= Problem statement =
Could you set down exactly the lines of the data below, starting at the one that holds "You are a GUI agent. The screenshot is 288×2576." and ending at the one that holds "Contacto (37, 2481)", both included, and only those?
(Dataset)
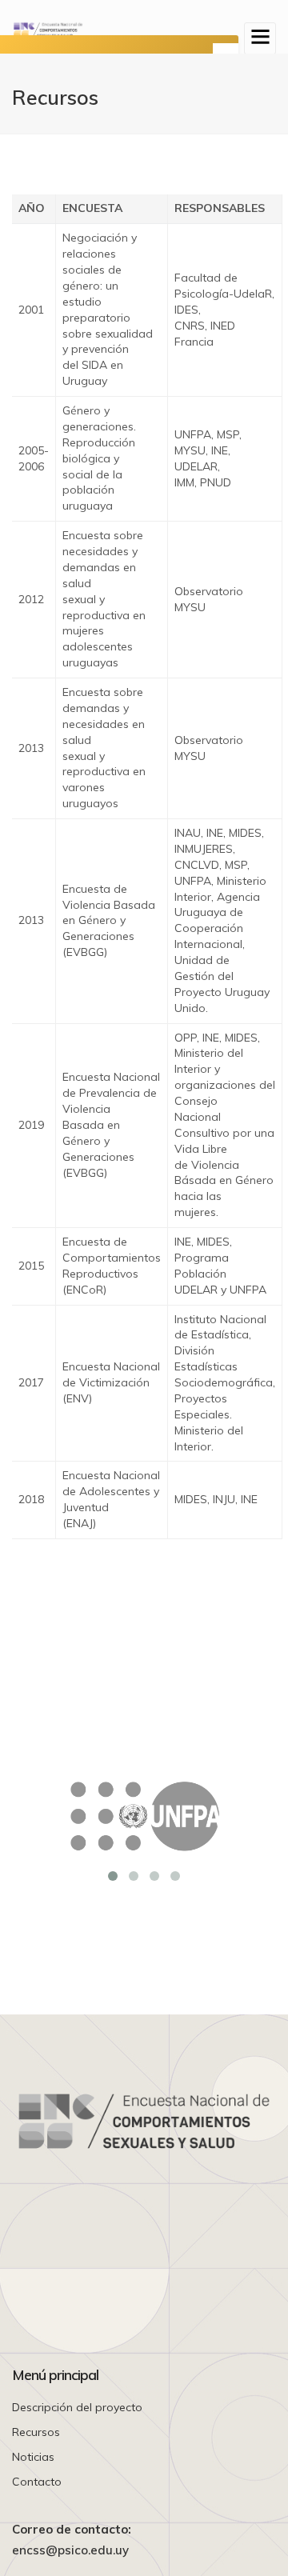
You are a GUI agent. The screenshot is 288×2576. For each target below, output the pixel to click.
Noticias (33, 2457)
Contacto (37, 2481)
(End Dataset)
(Dataset)
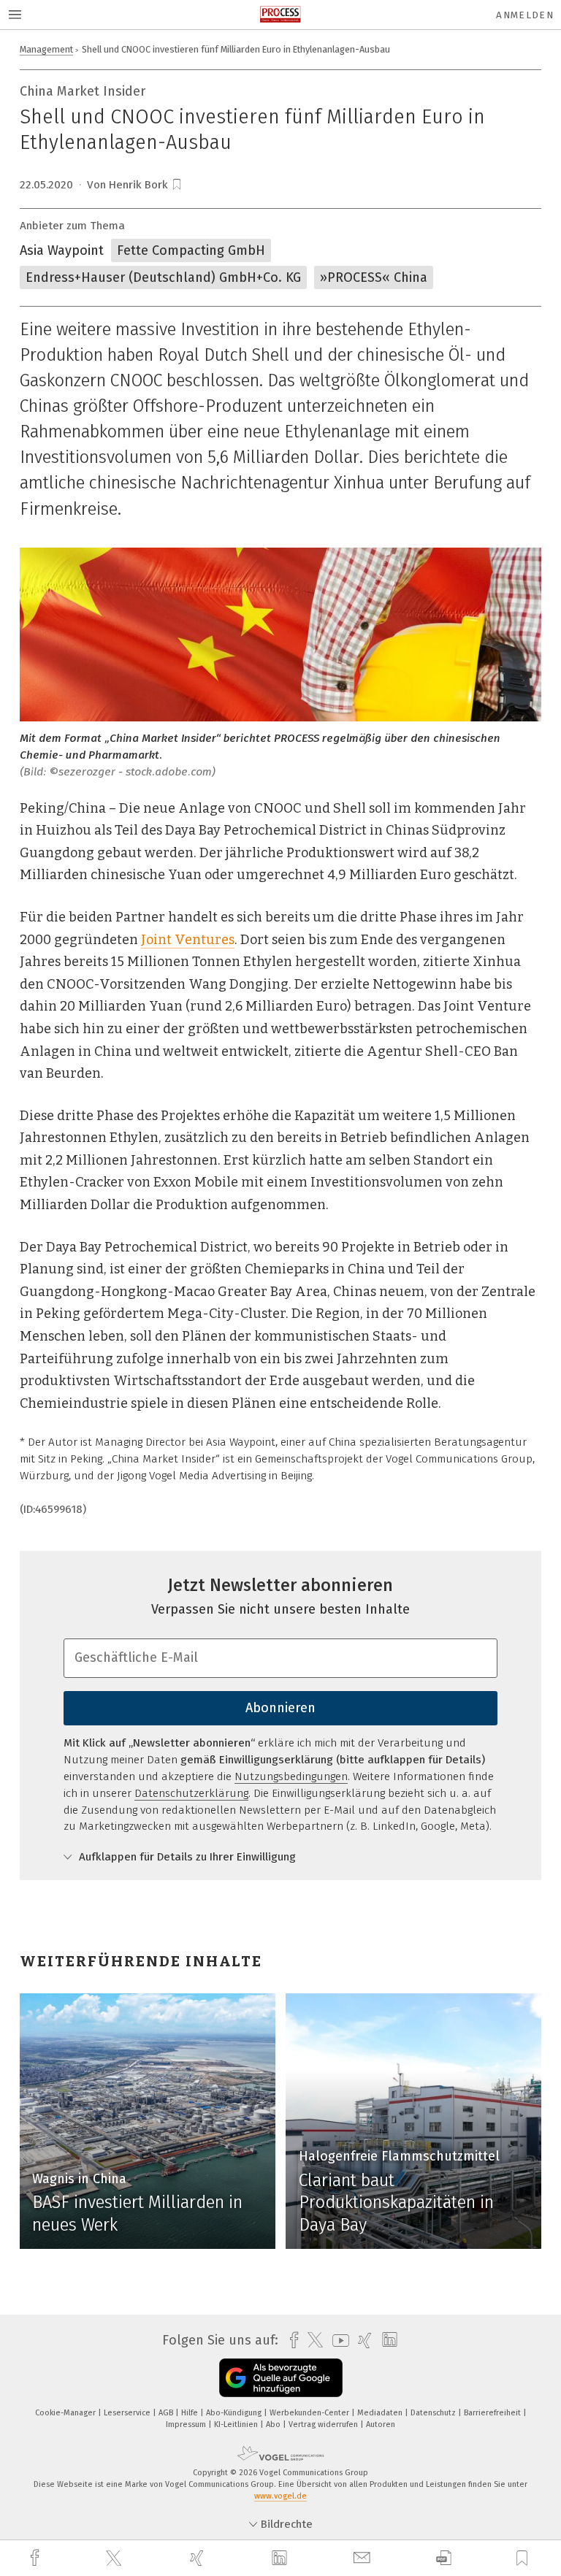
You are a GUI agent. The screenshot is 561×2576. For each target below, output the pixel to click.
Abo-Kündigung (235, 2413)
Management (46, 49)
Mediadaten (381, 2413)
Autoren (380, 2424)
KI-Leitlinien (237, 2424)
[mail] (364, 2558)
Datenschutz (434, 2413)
(End Dataset)
= Worked solution =
You are a GUI agent. The screenshot is 288×2576. For each target below, output the pixel to click.
Noticias (33, 2457)
Contacto (37, 2481)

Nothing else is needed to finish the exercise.